Il alla en Tunisie… C’est ici l’épisode le plus extraordinaire et le plus glorieux de cette existence singulièrement pleine. Sur la Tunisie, selon sa coutume, il avait tout lu, y compris les auteurs anciens, en traduction, puisqu’il ignorait le grec et le latin. Ces auteurs signalaient, sur le territoire de la Régence actuelle, « des forêts ». Bourde n’en vit pas ; il n’y en avait pas, il n’y en avait jamais eu. Armé des ouvrages de botanique générale qu’il avait dépouillés, il pensa :

« Les arbres, pour croître, exigent une précipitation pluviale de cinquante centimètres cubes, au minimum, par mètre carré et par an.
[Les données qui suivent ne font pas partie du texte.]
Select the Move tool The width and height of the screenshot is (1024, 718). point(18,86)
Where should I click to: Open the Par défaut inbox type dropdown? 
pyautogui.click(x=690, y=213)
Cette quantité d’eau n’est jamais tombée en Tunisie depuis le début de la période géologique contemporaine. Qu’est-ce que mes textes peuvent signifier ? »

Il s’était lié avec un jeune secrétaire d’ambassade, qui se trouvait être un latiniste et un helléniste distingué — il est aujourd’hui ambassadeur. — Bourde lui communiqua ses textes. Marcilly lui répondit : « Il y a erreur de traduction. Il ne faut pas lire « forêts », mais « jardins » ou « vergers ».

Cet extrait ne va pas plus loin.